= Beginning of Section =

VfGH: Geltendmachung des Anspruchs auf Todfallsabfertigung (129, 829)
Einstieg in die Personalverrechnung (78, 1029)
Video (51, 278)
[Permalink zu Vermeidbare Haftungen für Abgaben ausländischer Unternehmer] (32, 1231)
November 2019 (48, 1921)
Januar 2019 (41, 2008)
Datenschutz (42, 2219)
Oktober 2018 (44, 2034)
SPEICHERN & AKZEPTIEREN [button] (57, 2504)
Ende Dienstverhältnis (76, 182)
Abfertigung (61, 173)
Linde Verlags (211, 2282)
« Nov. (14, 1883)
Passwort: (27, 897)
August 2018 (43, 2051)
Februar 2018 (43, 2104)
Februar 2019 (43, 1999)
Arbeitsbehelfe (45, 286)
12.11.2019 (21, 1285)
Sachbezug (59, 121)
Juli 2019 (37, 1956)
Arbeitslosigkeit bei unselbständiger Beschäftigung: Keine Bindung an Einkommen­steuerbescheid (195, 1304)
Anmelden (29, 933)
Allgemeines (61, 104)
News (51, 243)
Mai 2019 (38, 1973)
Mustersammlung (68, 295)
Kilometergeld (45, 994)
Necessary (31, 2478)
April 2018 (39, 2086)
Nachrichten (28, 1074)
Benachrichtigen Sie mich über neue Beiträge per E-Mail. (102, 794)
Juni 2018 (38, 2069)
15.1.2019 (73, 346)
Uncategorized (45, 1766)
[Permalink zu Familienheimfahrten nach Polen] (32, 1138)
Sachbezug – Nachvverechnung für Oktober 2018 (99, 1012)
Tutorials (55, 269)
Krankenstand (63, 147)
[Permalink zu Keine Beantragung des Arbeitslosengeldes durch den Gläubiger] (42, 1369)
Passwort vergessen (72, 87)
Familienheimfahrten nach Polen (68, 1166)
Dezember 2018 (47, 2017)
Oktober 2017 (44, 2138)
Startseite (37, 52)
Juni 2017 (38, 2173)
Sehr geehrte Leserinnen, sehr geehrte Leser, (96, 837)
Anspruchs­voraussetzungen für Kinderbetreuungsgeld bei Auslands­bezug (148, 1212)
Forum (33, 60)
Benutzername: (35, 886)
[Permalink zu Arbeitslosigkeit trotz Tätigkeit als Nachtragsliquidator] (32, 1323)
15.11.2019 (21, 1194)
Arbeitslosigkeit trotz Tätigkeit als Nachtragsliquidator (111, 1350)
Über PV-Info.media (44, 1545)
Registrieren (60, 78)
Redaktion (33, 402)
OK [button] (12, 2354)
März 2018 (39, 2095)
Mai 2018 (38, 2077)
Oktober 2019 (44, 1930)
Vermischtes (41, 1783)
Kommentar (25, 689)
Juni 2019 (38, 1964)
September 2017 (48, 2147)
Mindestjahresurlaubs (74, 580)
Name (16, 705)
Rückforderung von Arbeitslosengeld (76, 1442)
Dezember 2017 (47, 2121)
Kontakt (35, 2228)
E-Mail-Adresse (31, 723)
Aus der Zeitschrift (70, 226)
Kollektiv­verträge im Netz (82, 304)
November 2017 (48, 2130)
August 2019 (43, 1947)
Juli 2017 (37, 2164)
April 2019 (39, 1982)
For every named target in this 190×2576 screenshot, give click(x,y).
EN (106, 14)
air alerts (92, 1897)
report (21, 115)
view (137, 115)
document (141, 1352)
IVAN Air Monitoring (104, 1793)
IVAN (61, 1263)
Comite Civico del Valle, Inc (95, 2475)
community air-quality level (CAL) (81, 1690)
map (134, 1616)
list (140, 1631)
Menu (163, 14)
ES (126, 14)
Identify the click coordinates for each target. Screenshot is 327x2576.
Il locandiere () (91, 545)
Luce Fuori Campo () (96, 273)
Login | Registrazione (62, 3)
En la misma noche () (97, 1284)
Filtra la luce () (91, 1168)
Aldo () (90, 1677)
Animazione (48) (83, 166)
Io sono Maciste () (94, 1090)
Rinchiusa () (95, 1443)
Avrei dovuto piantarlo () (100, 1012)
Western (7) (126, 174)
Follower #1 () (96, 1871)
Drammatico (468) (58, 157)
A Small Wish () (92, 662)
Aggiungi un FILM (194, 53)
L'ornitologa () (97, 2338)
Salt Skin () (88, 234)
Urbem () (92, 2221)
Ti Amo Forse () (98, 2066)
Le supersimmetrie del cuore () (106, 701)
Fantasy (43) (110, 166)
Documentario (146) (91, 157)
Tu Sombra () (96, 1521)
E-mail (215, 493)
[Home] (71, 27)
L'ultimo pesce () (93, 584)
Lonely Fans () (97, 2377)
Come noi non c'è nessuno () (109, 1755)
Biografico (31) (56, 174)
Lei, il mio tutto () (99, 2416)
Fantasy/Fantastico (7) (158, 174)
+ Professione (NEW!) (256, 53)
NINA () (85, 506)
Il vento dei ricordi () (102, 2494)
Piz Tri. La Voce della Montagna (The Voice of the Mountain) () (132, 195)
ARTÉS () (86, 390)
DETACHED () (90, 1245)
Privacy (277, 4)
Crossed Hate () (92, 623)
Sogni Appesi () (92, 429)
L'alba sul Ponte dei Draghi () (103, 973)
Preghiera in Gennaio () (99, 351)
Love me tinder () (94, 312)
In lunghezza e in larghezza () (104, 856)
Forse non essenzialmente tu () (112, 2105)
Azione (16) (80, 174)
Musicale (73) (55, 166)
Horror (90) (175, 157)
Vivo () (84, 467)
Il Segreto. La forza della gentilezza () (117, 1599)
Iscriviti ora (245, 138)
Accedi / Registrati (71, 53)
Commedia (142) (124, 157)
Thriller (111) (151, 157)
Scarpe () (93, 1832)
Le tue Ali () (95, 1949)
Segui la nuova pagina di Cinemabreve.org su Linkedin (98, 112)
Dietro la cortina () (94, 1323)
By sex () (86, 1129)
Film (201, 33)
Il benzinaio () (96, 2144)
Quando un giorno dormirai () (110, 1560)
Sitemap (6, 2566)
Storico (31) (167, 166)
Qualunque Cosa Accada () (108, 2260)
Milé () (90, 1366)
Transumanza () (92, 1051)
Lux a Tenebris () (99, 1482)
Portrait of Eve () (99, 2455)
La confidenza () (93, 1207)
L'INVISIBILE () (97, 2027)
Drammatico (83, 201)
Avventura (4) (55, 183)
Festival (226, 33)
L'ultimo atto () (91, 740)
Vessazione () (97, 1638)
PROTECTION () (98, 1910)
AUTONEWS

= End of Section =

Required work.
Search the listing for the word "Permalink" and return each line that holds it.

Solution for this exercise.
[Permalink zu Vermeidbare Haftungen für Abgaben ausländischer Unternehmer] (32, 1231)
[Permalink zu Familienheimfahrten nach Polen] (32, 1138)
[Permalink zu Keine Beantragung des Arbeitslosengeldes durch den Gläubiger] (42, 1369)
[Permalink zu Arbeitslosigkeit trotz Tätigkeit als Nachtragsliquidator] (32, 1323)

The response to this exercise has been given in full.